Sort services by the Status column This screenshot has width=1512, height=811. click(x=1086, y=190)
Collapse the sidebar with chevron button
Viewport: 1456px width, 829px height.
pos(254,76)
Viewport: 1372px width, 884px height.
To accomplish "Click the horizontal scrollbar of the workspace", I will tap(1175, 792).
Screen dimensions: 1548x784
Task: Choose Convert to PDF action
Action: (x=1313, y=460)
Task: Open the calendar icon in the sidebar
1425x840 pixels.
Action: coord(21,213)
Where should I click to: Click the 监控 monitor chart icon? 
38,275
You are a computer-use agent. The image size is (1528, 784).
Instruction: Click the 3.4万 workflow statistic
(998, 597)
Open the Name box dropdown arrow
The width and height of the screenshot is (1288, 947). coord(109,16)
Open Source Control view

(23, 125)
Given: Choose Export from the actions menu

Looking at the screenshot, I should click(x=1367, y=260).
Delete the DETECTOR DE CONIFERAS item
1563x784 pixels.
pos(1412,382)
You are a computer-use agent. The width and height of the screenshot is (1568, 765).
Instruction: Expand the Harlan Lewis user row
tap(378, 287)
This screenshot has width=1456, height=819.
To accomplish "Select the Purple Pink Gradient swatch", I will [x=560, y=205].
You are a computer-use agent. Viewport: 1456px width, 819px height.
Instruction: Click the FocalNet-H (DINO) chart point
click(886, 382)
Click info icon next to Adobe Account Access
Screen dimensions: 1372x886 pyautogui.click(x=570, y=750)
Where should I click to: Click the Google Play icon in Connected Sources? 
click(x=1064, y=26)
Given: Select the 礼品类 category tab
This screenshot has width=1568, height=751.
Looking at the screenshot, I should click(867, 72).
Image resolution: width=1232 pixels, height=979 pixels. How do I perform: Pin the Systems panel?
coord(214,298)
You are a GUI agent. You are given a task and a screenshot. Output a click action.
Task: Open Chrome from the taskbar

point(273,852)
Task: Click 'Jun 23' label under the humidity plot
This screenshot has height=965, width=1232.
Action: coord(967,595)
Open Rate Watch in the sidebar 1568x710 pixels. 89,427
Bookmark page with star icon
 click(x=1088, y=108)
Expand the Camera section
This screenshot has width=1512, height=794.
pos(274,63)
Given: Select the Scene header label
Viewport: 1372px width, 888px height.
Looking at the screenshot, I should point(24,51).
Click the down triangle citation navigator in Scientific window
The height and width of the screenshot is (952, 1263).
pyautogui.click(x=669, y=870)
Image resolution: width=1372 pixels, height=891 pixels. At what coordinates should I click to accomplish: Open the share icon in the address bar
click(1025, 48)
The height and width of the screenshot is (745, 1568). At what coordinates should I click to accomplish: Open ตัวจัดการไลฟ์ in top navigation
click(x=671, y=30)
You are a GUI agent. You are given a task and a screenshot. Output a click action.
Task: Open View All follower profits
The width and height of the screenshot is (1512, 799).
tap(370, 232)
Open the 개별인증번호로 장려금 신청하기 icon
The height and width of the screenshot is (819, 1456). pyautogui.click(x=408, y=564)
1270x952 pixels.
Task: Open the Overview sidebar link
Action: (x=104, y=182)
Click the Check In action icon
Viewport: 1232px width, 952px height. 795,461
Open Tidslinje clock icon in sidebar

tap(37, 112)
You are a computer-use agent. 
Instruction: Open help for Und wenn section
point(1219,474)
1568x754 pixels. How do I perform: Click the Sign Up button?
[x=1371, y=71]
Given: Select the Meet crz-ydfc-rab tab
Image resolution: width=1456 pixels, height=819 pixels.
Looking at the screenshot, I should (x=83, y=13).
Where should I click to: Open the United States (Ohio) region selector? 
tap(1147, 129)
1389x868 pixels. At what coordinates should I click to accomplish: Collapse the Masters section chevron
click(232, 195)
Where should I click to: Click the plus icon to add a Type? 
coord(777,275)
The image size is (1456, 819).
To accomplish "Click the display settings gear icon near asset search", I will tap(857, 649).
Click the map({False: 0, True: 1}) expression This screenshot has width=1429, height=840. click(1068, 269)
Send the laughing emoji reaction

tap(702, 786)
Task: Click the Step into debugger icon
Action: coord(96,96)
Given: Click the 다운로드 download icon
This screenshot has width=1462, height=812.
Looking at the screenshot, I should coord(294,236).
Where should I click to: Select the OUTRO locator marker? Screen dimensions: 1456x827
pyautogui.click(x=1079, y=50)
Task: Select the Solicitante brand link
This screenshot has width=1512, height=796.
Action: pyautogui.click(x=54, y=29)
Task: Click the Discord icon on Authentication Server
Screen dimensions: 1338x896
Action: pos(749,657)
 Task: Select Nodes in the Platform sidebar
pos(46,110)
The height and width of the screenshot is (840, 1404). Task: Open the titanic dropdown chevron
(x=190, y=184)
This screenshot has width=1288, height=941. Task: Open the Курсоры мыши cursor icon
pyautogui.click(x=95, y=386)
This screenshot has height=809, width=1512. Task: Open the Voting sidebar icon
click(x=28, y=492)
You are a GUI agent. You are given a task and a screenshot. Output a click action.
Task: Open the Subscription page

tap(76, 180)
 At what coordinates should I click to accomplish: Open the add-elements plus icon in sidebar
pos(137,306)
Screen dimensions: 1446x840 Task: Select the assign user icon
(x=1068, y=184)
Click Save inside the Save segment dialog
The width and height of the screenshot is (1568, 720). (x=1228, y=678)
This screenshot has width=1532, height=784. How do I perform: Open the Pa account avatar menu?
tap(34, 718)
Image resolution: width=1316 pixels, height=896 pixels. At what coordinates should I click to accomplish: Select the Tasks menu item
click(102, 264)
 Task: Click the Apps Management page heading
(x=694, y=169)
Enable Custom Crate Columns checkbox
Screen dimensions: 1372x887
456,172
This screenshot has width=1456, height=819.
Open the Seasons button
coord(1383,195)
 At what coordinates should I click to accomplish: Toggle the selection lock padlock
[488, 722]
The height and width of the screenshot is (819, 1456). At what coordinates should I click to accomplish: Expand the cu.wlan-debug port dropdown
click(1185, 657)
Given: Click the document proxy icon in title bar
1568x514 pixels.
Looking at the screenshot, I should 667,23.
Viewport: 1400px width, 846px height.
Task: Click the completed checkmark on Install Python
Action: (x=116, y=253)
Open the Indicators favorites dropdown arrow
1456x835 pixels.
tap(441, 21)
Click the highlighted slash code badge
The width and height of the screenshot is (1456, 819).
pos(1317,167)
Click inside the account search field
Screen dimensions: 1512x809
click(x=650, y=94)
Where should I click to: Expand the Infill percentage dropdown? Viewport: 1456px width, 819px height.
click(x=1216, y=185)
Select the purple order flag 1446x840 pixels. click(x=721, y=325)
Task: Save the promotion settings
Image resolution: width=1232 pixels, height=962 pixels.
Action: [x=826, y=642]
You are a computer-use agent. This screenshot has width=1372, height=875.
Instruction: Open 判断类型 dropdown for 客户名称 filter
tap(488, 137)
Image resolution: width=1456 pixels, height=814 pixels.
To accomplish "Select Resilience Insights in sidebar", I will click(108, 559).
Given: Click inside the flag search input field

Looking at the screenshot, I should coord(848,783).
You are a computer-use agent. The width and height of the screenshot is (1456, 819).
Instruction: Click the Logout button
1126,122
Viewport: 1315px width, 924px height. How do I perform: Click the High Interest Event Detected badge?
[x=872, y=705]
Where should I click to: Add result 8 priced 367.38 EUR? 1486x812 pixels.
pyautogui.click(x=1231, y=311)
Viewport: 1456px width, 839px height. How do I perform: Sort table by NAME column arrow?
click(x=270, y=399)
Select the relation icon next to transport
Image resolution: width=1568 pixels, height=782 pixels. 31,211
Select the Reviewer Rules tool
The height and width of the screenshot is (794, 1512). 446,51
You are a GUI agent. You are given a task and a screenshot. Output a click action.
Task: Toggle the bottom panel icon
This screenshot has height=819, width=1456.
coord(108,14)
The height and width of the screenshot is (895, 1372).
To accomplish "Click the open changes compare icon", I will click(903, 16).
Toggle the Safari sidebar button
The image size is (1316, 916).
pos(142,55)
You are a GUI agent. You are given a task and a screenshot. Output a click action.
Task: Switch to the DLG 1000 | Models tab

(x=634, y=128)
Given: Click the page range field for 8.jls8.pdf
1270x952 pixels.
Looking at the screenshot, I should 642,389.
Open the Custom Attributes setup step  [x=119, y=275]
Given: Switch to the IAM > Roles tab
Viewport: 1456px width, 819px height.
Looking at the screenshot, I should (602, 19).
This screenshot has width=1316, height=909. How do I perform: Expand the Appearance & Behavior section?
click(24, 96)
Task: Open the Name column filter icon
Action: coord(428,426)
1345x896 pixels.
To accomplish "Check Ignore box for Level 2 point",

* [EXERCISE GOAL]: What is needed is every line from the data above that includes the string "Custom", copied out.

* [RESPONSE AREA]:
Enable Custom Crate Columns checkbox
Open the Custom Attributes setup step  [x=119, y=275]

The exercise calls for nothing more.